The Interpreter
Sydney Pollack's been making pretty good movies (with the occasional really good movie) for a long time now. So, let's face it, the guy knows what he's doing. Before he went really astray in the 90's, and produced such forgettable piffle as Random Hearts and Sabrina, his films always had, at the very least, a sturdy foundation of professionalism and taste. What they lack in ingenuity and dazzle, they make up for in reliability and sound craftsmanship.
The Interpreter is a satisfying and well-made political thriller of this style. It's unexciting, and frequently predictable, but it's also handsome, occasionally sharp and it does contain a few terrifically suspenseful, first-rate sequences. Though I can't say I loved the film, or will likely ever feel the need to revisit its modest pleasures, it's still Pollack's best work since Out of Africa in 1985, and a decidedly above-average mainstream entertainment.
The movie would come off far better if Pollack didn't make some rudimentary mistakes. His film has two protagonists: one is a UN interpreter from the fictional African nation of Matobo (Nicole Kidman), the other a hard-boiled, no-nonsense Secret Service agent (Sean Penn). I think Pollack intends to explore these character's duality - they are drawn to one another even though they represent opposite perspectives. But the device of cutting between these two perspectives really undercuts all of the suspense Pollack needs to build in the film's first half.
To explain, I need to give you a bit more of the story. Kidman's African emigre, Silvia, has overheard two men on the floor of the UN after hours discussing a plot to kill a visiting African dignitary from her home country. Penn's Secret Service agent, Keller, at first doubts the veracity of her story - after all, how likely is it that two men would be discussing such a plan in the UN itself when coincidentally a woman who speaks their obscure African dialect is in the translation booth and can hear them perfectly?

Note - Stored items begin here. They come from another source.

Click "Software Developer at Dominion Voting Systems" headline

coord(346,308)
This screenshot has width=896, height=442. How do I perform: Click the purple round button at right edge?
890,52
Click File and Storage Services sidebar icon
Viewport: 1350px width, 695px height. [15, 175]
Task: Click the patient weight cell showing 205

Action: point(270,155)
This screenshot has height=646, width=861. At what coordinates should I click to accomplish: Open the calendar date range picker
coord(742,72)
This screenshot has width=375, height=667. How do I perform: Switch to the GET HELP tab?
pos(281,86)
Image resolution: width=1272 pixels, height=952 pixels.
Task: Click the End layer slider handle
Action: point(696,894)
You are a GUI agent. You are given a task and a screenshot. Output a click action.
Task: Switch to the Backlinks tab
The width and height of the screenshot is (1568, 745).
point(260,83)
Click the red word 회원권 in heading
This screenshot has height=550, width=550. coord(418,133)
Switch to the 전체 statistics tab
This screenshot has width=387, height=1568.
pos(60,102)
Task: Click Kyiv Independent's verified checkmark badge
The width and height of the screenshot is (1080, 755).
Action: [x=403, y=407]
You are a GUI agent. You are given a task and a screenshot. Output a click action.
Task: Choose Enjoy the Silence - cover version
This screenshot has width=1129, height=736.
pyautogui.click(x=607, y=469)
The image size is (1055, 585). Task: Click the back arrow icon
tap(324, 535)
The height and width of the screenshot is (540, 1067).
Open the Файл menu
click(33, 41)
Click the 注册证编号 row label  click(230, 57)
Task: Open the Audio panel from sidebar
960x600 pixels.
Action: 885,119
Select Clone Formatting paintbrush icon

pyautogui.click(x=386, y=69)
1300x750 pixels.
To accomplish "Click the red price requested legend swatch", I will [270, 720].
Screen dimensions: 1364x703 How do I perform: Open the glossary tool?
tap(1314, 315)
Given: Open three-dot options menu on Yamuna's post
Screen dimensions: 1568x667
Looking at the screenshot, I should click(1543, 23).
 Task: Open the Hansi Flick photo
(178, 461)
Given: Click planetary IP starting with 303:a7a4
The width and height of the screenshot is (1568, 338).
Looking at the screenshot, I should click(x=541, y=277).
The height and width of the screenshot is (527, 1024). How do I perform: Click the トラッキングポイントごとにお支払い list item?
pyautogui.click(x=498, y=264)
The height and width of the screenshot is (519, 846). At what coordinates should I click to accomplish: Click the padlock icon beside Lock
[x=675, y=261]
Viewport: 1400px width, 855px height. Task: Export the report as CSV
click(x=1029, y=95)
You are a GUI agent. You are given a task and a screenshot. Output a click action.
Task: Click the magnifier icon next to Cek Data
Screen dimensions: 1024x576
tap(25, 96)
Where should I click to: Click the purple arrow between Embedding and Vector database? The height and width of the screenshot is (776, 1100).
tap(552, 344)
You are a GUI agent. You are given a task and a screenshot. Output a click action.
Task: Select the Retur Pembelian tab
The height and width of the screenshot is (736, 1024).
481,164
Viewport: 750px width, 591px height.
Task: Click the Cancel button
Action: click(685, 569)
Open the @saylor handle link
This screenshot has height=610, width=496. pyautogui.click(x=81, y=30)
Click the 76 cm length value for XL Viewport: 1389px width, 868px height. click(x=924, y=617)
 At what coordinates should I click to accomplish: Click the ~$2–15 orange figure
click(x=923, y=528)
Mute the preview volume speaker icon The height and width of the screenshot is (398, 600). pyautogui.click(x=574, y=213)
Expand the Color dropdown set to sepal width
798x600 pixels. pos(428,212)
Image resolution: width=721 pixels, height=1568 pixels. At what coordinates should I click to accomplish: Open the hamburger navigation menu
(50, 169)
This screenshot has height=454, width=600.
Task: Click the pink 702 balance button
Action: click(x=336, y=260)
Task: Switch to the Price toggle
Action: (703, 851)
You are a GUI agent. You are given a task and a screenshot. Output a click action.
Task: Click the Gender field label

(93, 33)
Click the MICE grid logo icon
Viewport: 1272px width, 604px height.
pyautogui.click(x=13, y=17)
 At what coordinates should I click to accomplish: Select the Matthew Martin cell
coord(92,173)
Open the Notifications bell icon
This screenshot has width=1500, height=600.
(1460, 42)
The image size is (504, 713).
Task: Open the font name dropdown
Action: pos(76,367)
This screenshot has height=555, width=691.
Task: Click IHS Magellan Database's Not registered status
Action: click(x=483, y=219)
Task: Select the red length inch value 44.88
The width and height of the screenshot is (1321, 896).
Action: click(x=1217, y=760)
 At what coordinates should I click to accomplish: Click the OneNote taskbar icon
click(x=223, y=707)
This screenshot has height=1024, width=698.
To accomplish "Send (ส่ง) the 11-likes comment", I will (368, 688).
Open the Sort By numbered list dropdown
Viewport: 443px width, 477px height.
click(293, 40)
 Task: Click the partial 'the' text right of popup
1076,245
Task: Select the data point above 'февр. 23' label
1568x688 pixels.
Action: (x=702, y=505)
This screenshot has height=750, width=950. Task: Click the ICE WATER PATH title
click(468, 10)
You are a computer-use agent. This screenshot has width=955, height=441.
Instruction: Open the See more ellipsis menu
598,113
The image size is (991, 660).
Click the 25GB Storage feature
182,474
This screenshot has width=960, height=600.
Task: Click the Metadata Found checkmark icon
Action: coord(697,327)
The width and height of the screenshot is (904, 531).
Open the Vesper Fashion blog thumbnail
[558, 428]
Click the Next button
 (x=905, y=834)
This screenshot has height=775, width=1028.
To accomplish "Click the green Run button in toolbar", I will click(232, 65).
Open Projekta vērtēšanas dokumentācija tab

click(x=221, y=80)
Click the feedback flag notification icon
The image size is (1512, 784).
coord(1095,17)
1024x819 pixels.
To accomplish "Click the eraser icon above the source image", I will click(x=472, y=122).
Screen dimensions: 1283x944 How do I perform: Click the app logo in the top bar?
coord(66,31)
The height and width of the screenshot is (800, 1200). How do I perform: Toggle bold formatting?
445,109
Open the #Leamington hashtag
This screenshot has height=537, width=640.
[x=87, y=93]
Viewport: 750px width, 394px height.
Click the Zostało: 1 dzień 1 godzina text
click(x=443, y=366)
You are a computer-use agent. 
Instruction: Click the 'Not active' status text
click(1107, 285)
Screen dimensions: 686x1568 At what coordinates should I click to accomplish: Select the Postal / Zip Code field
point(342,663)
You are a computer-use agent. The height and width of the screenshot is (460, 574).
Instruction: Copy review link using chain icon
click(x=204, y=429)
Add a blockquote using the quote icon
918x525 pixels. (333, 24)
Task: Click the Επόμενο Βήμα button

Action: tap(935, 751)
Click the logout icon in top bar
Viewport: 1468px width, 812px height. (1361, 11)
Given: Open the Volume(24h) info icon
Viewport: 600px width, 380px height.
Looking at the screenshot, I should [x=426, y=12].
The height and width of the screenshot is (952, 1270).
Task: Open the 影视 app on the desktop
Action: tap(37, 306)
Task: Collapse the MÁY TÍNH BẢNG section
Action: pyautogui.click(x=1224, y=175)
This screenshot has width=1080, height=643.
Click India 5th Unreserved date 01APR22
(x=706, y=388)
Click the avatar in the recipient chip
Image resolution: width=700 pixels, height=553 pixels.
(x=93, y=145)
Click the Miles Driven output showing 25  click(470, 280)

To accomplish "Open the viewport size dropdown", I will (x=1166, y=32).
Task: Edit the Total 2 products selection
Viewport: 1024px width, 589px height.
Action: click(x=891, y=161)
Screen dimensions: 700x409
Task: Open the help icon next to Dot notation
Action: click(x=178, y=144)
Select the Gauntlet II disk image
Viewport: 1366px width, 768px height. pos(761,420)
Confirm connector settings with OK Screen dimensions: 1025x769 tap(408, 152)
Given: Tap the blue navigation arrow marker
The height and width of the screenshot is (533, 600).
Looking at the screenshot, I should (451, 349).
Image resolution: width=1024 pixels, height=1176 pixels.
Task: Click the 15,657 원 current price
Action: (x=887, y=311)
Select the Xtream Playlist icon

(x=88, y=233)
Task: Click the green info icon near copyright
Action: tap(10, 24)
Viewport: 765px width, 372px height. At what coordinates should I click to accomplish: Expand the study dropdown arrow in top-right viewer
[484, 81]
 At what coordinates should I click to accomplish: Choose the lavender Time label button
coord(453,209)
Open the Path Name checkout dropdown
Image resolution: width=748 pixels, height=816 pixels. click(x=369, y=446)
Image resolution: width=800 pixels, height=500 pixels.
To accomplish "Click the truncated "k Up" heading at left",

The problem is, we have seen Silvia in the translation booth actually overhearing this conversation. So we know it has really happened (unless Pollack is pulling some sort of false-flashback Usual Suspects trick, though this really isn't that kind of movie). That basically invalidates the entire first 30 minutes of the movie. How are we supposed to invest in Keller's investigation when we know from minute one that it's misguided?
Pollack shortchanges his suspense plotting throughout the entire film in this manner. In a later sequence, Silvia turns on the shower in order to fool Keller's surveillance team, allowing her to sneak out. Then, we see an assassin enter Silvia's apartment intending to kill her. He unloads a few rounds into the shower before Keller gets the drop on him and takes him out. Keller then opens the shower door and discovers...that Silvia's not in there.
But we already knew that, so the moment carries no surprise. Why on Earth does Pollack include that shot of Kidman turning on the shower and then skulking away? If he had just left that shot out, he might have a chance at actually fooling someone.
I'm genuinely befuddled, because in all other ways, the movie is astutely directed. Cinematographer Darius Khondji does really impeccable work here (he's also responsible for the David Fincher's Seven and Panic Room, and Jean-Pierre Jeunet's visionary Delicatessen and City of Lost Children.) And, as I said, everything is just so confidently shot and edited. There's a visual sophistication and a grace in the storytelling that you only get with seasoned, veteran directors.
Let me give you one example, a truly wonderful sequence reminiscent of Pollack's best film (at least, best film that I've seen), Three Days of the Condor. Silvia walks down a dark street to her home. She hears footsteps behind her. She turns around - there's a man walking quickly, keeping up with her but not passing her. She moves faster, eventually breaking into a run.
We zoom back and see that there is, in fact, a man following her. Then he hears a voice in his earpiece, telling him not to tail Silvia so close. So it's okay, he's a Secret Service agent, just watching over her.
Then, when we think the sequence is over, we quickly pan to another figure in a parked car across the street. It's an assassin who's been lying in wait the entire time.
That's just great stuff right there, a classic reversal. You get nervous, you calm down, and then, BOOM, you're nervous again. When will Pollack make a whole movie that's as good as that scene?
This is the first movie ever permitted to shoot inside the halls of the U.N., so it carries with it something of an undue sense of decorum and solemnity. It's filled with finely-sketched little details designed to enhance the accuracy. Even the fake African dialect spoken by Kidman and her countrymen was created specifically for the film. But in the end, this seriousness and focus serves an unworthy story, a potboiler designed around a pretty silly conspiracy that, once revealed, doesn't hold together particularly well.